墨成

編集後記(2022年6月)

▼もう何年も前のこと、大ベストセラーになった『声に出して読みたい日本語』を著した齋藤孝先生の講演を聴いた。一万人以上もの聴衆に、日本語のすばらしさをユーモアを交え熱く語られた。先生は膨大な本を出されているが、『なぜ日本語はなくなってはいけないか』(草思社)を上梓された。

▼「当たり前に使っている言葉の、日本語の素晴らしさを再認識してほしい。何もしなければ自然環境が守れないのと同じように、日本語も努力しなければ守れないと知ってほしい」と警鐘を鳴らされたのだ。折しも、米テスラ最高経営責任者のイーロン・マスク氏が「出生率が死亡率を上回るような変化がない限り、日本はいずれ存在しなくなるだろう」とツイッターに投稿し、衝撃を受けていた。日本の国民と国家があって日本語は存在する。と同時に、日本語が消えてしまえば、日本という国家も存在しなくなるのではないだろうか。

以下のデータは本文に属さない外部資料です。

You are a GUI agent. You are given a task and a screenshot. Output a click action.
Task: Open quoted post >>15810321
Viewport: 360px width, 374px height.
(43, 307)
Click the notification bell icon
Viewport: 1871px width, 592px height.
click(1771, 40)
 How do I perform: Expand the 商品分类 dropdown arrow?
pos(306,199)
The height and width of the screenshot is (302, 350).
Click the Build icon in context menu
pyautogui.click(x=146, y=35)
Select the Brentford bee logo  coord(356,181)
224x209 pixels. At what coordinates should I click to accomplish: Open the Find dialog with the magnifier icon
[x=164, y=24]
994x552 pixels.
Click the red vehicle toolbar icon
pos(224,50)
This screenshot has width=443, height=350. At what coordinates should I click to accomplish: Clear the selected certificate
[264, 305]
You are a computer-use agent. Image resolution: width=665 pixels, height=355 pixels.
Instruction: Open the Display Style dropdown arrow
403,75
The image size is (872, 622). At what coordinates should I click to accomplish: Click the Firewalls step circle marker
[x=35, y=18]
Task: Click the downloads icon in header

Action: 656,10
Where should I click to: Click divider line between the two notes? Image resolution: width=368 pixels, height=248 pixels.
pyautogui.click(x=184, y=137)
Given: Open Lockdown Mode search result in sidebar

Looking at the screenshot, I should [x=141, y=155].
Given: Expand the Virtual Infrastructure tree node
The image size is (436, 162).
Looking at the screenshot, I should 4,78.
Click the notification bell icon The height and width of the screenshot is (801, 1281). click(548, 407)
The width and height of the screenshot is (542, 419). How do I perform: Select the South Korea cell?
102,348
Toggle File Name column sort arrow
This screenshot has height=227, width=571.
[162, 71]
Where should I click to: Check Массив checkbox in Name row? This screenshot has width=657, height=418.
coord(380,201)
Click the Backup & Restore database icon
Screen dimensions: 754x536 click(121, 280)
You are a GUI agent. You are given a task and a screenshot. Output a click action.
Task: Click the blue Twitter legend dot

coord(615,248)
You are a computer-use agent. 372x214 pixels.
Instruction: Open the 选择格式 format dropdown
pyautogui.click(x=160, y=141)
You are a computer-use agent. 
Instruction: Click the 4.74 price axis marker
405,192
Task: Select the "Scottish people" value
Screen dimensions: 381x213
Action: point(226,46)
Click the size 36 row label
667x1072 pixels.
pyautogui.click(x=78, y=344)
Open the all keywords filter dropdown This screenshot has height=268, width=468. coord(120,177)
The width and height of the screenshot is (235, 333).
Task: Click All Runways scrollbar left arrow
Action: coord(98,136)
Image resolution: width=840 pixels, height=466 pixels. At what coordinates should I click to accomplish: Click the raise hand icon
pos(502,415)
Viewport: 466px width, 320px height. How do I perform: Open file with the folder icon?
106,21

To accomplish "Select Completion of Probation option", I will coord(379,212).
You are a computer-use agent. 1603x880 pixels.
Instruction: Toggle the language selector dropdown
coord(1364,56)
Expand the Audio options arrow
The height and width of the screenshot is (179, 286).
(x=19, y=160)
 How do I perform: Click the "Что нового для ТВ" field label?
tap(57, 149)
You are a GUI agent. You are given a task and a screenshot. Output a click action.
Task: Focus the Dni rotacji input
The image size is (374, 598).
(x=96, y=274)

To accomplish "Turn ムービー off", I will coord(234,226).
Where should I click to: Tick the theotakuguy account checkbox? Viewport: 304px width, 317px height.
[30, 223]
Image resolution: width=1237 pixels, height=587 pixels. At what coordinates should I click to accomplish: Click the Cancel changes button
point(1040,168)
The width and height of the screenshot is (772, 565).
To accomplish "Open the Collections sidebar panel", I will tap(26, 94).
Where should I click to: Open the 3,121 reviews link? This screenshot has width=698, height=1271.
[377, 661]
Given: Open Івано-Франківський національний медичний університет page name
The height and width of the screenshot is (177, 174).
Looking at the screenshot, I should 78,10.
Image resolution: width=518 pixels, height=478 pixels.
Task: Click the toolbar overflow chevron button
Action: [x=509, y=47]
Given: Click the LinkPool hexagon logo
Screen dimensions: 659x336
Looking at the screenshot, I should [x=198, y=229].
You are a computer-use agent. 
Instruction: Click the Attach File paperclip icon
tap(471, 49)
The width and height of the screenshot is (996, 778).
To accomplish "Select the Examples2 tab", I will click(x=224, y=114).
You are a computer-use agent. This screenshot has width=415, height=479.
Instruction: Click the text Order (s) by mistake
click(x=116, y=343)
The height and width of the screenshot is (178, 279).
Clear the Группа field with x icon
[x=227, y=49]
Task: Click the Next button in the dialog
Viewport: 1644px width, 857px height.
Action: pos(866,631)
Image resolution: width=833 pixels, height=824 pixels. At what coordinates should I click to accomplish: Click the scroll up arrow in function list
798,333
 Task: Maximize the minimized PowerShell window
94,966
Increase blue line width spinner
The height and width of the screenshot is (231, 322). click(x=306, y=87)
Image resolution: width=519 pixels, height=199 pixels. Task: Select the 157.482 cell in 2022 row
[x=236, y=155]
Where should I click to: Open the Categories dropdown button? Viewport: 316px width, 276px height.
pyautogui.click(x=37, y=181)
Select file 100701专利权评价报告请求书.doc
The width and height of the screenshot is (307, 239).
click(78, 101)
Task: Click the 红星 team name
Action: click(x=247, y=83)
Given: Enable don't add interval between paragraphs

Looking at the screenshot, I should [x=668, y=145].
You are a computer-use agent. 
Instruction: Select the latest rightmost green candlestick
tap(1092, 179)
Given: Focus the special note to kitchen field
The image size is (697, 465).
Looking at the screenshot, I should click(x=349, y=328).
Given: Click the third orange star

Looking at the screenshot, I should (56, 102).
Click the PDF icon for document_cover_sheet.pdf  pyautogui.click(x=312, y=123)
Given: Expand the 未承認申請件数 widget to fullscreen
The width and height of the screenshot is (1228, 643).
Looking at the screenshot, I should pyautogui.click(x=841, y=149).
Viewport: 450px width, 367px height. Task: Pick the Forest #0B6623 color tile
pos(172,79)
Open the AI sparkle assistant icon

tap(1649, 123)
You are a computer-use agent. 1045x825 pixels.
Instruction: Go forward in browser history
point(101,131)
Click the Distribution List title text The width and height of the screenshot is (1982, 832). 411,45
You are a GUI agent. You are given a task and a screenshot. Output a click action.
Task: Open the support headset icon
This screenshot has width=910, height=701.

▼言語と国家の存在は密接な関係がある。歴史的に見ても世界情勢を見ても、独裁者による民への支配は、乱暴なほど権力によって言語を統一させられている。

▼言葉は、人を育み慈しむ。日本語の柔らかさ、優しさ、強かさ、そして想像を運んでくれる言語を失ってはいけない。読む、聞く、考える、書く、歌う。五感全てを使って日本語を守りたいと痛切に思う。(神原藍)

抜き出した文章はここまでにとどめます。